Italian alcohol producer Campari was served a bitter deal last week after a ransomware group stole 2 terabytes' worth of files belonging to the firm and demanded $15 million in Bitcoin for its release, as per a report on security website Bleeping Computer.
Termed “Ragnar Locker,” the attack involves a computer virus that infects the popular Windows OS and collects any sensitive data it finds on a victim’s device. This data is later encrypted, with attackers then demanding a ransom—usually via email or a note—to release the decryption key, a tool that allows victims to access their data again.
The attackers did not go easy on Campari. As per the report, they encrypted financial data, bank statements, documents, important emails, and contractual agreements (such as with celebrities and distributors) belonging to the spirits player.
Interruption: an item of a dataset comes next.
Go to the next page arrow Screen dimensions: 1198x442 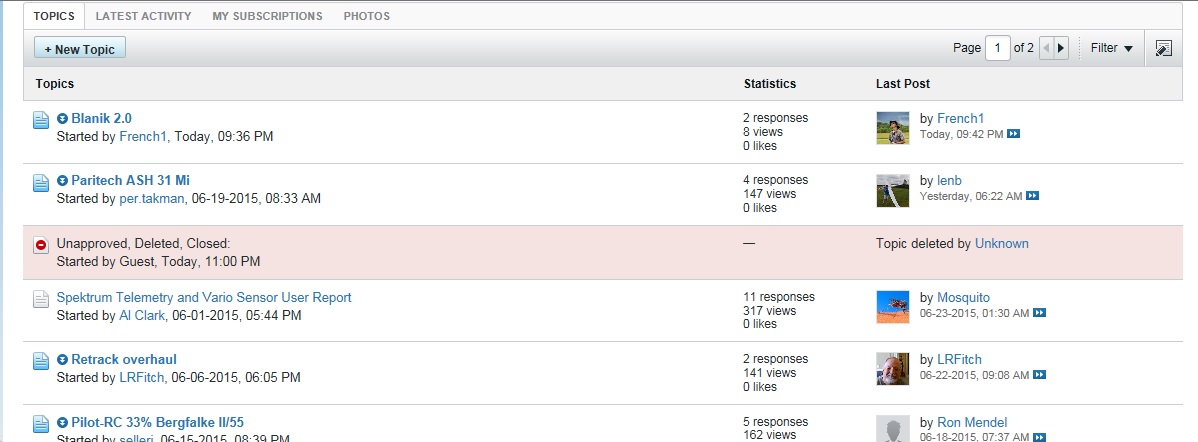[1061, 48]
“We have BREACHED your security perimeter and get (sic) access to every server of company's Network in different countries across all your international offices,” a ransom note sent to the company read. It further demanded a ransom payment of $15 million, to be paid in Bitcoin, for the release of the data.
Campari, on its end, shut down its IT services and websites to prevent any further infection on November 1, when the breach was discovered. “The company has implemented a temporary suspension of IT services, as some systems have been isolated in order to allow their sanitization and progressive restart in safety conditions for a timely restoration of ordinary operations,” it said in a statement at the time.
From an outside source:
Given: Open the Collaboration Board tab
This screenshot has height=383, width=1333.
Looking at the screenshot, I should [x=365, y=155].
But the attackers weren’t done yet. Earlier this week, the malicious group was found buying ads on social media giant Facebook after Campari said in a follow-up statement on November 6 that “some personal and business data was taken.”
The attackers, however, were having none of that. “This is ridiculous and looks like a big fat lie. We can confirm that confidential data was stolen and we talking about a huge volume of data,” they said on the Facebook ad, which they reportedly paid $500 for.
As per security researcher Brian Kebbs, the advertisement was shown to over 7,000 Facebook users—the attackers had hacked into a different Facebook user account for running the ads—before the firm’s security measures detected it as a “fraudulent campaign.”
The move was not unprecedented. Hackers have increasingly turned to social media adverts and even press releases to popularize their attacks in recent times, with the intent of creating a negative image of the victim, which in turn can affect their business.
But the strategy doesn’t seem to be working so far.